Kejadian ini bermula saat sejumlah wartawan meliput tawuran dua kelompok pelajar SMP swasta di Lapangan H Adam Malik. Saat mengambil gambar bentrokan pelajar bau kencur tersebut, tiba-tiba mereka dilempari batu.
Para pelajar ini berbalik menyerang para wartawan dengan batu dan bambu. Sontak mereka berlarian kocar-kacir selamatkan diri.
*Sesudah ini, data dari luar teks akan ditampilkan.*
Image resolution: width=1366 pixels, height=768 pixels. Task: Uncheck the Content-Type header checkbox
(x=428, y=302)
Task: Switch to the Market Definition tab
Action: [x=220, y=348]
Seorang wartawan media cetak di Pematangsiantar lantas mengirimkan pesan video di grup liputan untuk meminta pertolongan polisi dan rekan lainnya. Dalam video, dia tampak berada di dalam rumah salah satu warga yang dimasukinya untuk menghindari kejaran para siswa SMP tersebut.
“Pak Kanit, saya sekarang lagi mengamankan diri di rumah warga. Sumpah saya masih dikejar mereka anak-anak sekolah,” kata Yudhi seorang wartawan dalam pesan video tersebut.